Exercise instructions:
a. Answer these questions from the leptogenesis text, one line each, marked (i), (ii), (iii):
(i) Which neutrino mass models are named in the study?
(ii) What matrices do the Majorana CP violating phases come from?
(iii) Through what formula are the right-handed Majorana mass matrices constructed from the light neutrino mass matrix?
b. For each statement below, say whether it agrees with the leptogenesis text. Answer yes or no and quote the deciding words.
(i) The Dirac neutrino mass matrix is taken in two possible diagonal forms.
(ii) The inverted hierarchical model gives the best predictions for baryon asymmetry.
(iii) The study covers only thermal leptogenesis.
c. Reproduce the stretch of the leptogenesis text from "Thermal and non-thermal leptogenesis in different" through "observed baryon asymmetry." without any changes.

Thermal and non-thermal leptogenesis in different neutrino mass models with tribimaximal mixings

TL;DR

This paper investigates thermal and non-thermal leptogenesis across various neutrino mass models with tribimaximal mixing, identifying the normal hierarchical model as most consistent with observed baryon asymmetry.

Contribution

It provides a comparative analysis of leptogenesis in different neutrino mass models, highlighting the normal hierarchical model's success in explaining baryon asymmetry.

Findings

Normal hierarchical model best predicts baryon asymmetry

Both thermal and non-thermal leptogenesis scenarios are consistent with observations for this model

Phenomenological analysis aids in distinguishing neutrino mass models

Abstract

In the present work we study both thermal and non-thermal leptogenesis in all neutrino mass models describing the presently available neutrino mass patterns. We consider the Majorana CP violating phases coming from right-handed Majorana mass matrices to estimate the baryon asymmetry of the universe, for different neutrino mass models namely degenerate, inverted hierarchical and normal hierarchical models, with tribimaximal mixings. Considering two possible diagonal forms of Dirac neutrino mass matrix as either charged lepton or up-quark mass matrix, the right-handed Majorana mass matrices are constructed from the light neutrino mass matrix through the inverse seesaw formula. Only the normal hierarchical model leads to the best predictions for baryon asymmetry of the universe, consistent with observations in both thermal and non-thermal leptogenesis scenario. The analysis though phenomenological may serve as an additional information in the discrimination among the presently available neutrino mass models.

Data section:
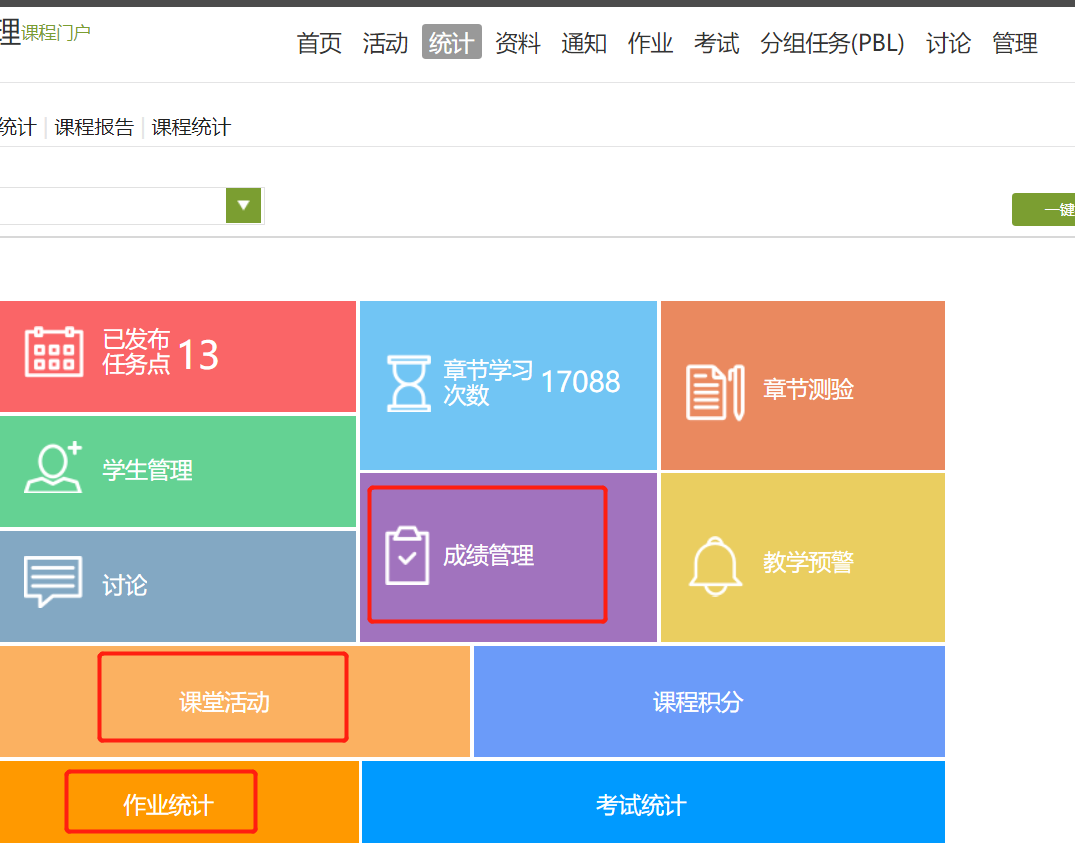Open the 作业统计 tile
Viewport: 1075px width, 843px height.
(x=168, y=804)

Per-task answers:
a.
(i) Degenerate, inverted hierarchical and normal hierarchical models.
(ii) Right-handed Majorana mass matrices.
(iii) The inverse seesaw formula.

b.
(i) Yes: "Considering two possible diagonal forms of Dirac neutrino mass matrix as either charged lepton or up-quark mass matrix"
(ii) No: "Only the normal hierarchical model leads to the best predictions for baryon asymmetry of the universe"
(iii) No: "we study both thermal and non-thermal leptogenesis"

c.
Thermal and non-thermal leptogenesis in different neutrino mass models with tribimaximal mixings

TL;DR

This paper investigates thermal and non-thermal leptogenesis across various neutrino mass models with tribimaximal mixing, identifying the normal hierarchical model as most consistent with observed baryon asymmetry.